For the word "next", state how many lines below contain it. Give no other text.

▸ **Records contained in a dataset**
*** Begin section ***
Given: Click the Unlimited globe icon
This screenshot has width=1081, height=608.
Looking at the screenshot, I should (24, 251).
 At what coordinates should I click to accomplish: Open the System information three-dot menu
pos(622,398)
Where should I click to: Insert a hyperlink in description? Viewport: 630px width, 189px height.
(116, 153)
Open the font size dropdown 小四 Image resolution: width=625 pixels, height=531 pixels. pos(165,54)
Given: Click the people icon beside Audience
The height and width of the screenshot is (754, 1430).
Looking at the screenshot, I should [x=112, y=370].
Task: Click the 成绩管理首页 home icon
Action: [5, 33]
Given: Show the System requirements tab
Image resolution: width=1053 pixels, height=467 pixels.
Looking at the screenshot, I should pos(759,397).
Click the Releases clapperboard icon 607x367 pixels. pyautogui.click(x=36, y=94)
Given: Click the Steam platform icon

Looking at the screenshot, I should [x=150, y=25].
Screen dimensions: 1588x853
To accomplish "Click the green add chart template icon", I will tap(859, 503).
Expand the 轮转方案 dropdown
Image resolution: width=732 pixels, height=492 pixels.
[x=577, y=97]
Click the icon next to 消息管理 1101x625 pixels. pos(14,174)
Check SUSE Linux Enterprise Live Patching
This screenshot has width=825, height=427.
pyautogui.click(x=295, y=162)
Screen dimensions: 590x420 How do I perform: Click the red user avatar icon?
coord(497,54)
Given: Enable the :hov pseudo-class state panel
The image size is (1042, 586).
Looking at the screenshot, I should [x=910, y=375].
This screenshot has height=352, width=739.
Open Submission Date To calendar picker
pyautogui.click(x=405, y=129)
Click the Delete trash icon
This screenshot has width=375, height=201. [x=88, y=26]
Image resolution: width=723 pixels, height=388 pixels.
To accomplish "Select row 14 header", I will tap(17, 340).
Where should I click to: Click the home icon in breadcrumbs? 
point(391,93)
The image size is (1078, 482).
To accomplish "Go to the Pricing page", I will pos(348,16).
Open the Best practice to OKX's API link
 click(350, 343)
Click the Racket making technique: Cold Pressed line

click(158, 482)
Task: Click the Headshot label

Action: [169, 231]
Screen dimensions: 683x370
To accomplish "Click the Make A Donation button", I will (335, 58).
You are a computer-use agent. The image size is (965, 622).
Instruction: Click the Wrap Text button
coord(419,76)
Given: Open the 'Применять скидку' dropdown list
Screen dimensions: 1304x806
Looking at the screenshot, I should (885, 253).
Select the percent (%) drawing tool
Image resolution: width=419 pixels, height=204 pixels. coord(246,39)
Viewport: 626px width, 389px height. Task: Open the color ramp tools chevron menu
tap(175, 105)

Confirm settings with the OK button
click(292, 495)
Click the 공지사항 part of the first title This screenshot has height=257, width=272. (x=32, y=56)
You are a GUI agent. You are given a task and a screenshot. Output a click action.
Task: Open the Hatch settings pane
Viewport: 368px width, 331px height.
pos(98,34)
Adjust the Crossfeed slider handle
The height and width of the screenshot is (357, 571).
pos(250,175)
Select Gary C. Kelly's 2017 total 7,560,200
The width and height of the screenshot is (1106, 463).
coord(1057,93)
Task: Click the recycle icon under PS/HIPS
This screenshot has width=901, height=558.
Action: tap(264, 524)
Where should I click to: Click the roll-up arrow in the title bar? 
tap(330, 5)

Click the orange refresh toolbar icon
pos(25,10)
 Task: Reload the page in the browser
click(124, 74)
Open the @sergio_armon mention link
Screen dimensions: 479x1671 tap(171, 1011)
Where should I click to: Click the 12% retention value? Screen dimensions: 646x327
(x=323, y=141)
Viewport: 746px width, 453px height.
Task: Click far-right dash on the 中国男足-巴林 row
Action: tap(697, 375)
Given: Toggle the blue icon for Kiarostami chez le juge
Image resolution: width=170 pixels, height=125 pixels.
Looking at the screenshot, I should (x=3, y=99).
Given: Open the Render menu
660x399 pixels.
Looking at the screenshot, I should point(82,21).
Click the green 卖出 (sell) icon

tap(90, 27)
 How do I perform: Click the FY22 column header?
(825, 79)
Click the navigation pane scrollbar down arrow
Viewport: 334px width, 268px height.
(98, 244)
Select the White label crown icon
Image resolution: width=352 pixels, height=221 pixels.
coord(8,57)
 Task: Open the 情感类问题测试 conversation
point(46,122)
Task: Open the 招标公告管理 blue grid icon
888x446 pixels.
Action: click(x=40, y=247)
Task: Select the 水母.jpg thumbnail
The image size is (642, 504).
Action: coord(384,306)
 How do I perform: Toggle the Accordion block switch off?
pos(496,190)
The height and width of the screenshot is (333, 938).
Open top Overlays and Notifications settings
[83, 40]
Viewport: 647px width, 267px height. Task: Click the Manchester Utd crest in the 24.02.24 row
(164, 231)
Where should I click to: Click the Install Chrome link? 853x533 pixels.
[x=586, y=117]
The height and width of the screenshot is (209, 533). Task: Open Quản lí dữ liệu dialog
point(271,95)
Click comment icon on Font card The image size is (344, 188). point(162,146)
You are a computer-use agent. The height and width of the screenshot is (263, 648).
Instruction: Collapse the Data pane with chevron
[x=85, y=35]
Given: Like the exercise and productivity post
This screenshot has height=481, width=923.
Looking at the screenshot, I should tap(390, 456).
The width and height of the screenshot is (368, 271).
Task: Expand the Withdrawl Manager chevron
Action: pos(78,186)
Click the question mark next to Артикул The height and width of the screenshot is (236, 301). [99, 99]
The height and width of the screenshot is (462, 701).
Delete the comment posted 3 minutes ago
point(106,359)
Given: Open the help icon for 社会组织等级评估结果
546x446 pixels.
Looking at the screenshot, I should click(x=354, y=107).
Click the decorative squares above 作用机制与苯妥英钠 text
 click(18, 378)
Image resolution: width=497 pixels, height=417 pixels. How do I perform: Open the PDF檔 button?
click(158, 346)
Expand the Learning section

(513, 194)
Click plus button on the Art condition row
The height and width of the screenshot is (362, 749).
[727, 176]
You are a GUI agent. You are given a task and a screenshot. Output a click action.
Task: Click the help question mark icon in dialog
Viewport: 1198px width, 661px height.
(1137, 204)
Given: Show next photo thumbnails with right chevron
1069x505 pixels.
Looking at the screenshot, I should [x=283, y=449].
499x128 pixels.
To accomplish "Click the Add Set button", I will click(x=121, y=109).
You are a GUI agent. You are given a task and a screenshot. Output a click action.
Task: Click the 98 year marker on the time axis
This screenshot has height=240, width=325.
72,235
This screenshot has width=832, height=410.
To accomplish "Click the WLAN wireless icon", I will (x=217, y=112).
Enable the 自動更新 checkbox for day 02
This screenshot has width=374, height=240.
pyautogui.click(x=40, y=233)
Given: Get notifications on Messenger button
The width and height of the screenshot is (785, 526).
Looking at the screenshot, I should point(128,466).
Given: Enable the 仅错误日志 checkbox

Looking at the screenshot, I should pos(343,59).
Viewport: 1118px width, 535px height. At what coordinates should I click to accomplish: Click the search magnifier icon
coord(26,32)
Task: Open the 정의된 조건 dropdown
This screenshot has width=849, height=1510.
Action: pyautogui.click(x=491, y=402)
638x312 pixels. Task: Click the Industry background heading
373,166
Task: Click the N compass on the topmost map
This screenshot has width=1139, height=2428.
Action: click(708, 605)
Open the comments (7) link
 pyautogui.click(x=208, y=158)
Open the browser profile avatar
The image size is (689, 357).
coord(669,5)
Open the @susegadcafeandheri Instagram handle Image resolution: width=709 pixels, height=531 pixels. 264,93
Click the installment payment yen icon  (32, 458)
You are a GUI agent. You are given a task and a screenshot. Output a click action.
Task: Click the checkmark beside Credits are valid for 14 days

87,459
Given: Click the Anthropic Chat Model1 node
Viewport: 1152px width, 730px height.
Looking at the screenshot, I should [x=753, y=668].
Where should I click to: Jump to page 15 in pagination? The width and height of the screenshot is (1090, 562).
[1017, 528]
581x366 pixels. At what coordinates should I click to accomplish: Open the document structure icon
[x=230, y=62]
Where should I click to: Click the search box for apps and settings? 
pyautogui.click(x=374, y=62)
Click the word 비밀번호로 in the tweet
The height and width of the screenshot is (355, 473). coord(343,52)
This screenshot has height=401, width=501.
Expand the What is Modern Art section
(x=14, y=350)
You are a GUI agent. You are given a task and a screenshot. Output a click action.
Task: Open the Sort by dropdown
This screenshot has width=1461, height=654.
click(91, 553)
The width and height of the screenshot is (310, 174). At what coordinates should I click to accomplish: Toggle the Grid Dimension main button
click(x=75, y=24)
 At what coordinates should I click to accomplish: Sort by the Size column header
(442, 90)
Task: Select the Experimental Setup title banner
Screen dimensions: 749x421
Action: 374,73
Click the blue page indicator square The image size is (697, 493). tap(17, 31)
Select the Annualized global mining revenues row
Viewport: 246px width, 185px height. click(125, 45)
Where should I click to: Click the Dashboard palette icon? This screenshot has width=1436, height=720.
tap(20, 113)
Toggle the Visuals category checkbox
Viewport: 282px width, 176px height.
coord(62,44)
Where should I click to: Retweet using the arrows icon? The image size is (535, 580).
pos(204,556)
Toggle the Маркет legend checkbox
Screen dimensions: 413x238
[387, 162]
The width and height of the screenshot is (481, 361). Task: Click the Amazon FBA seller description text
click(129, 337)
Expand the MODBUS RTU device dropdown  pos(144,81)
*** End section ***
▸ **Your response**
3